Exercise prompt: Reproduce the lines below unchanged, but swap every "checkbox" for "tick box".

Supplied records:
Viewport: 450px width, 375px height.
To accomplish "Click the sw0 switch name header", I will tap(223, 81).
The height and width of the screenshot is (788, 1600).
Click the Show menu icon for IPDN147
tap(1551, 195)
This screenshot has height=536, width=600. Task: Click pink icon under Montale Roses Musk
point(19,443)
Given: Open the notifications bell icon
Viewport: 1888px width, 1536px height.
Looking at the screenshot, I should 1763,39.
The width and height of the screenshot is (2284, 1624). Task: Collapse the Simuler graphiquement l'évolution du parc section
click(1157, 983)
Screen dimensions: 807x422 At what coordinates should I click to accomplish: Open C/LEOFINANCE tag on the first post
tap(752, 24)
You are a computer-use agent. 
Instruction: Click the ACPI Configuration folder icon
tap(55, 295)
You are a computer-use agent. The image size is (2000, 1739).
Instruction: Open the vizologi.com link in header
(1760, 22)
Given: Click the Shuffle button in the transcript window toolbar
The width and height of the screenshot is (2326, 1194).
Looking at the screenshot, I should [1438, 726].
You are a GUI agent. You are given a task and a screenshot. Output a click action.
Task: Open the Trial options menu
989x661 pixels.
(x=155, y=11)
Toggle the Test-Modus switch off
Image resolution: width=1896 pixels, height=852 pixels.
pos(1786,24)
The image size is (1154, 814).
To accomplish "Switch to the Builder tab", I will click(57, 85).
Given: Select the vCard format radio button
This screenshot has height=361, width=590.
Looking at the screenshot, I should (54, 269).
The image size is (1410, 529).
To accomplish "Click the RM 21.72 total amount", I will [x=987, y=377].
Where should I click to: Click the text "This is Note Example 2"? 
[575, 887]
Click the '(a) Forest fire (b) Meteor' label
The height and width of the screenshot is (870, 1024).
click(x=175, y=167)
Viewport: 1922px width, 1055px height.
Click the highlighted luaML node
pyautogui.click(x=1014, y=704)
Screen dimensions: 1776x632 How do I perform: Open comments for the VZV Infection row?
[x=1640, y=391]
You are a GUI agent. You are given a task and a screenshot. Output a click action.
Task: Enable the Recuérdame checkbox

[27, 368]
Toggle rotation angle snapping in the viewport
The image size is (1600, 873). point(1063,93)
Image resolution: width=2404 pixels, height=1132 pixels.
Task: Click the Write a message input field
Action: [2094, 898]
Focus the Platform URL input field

Full output:
Viewport: 450px width, 375px height.
To accomplish "Click the sw0 switch name header", I will tap(223, 81).
The height and width of the screenshot is (788, 1600).
Click the Show menu icon for IPDN147
tap(1551, 195)
This screenshot has height=536, width=600. Task: Click pink icon under Montale Roses Musk
point(19,443)
Given: Open the notifications bell icon
Viewport: 1888px width, 1536px height.
Looking at the screenshot, I should 1763,39.
The width and height of the screenshot is (2284, 1624). Task: Collapse the Simuler graphiquement l'évolution du parc section
click(1157, 983)
Screen dimensions: 807x422 At what coordinates should I click to accomplish: Open C/LEOFINANCE tag on the first post
tap(752, 24)
You are a computer-use agent. 
Instruction: Click the ACPI Configuration folder icon
tap(55, 295)
You are a computer-use agent. The image size is (2000, 1739).
Instruction: Open the vizologi.com link in header
(1760, 22)
Given: Click the Shuffle button in the transcript window toolbar
The width and height of the screenshot is (2326, 1194).
Looking at the screenshot, I should [1438, 726].
You are a GUI agent. You are given a task and a screenshot. Output a click action.
Task: Open the Trial options menu
989x661 pixels.
(x=155, y=11)
Toggle the Test-Modus switch off
Image resolution: width=1896 pixels, height=852 pixels.
pos(1786,24)
The image size is (1154, 814).
To accomplish "Switch to the Builder tab", I will click(57, 85).
Given: Select the vCard format radio button
This screenshot has height=361, width=590.
Looking at the screenshot, I should (54, 269).
The image size is (1410, 529).
To accomplish "Click the RM 21.72 total amount", I will [x=987, y=377].
Where should I click to: Click the text "This is Note Example 2"? 
[575, 887]
Click the '(a) Forest fire (b) Meteor' label
The height and width of the screenshot is (870, 1024).
click(x=175, y=167)
Viewport: 1922px width, 1055px height.
Click the highlighted luaML node
pyautogui.click(x=1014, y=704)
Screen dimensions: 1776x632 How do I perform: Open comments for the VZV Infection row?
[x=1640, y=391]
You are a GUI agent. You are given a task and a screenshot. Output a click action.
Task: Enable the Recuérdame tick box

[27, 368]
Toggle rotation angle snapping in the viewport
The image size is (1600, 873). point(1063,93)
Image resolution: width=2404 pixels, height=1132 pixels.
Task: Click the Write a message input field
Action: [2094, 898]
Focus the Platform URL input field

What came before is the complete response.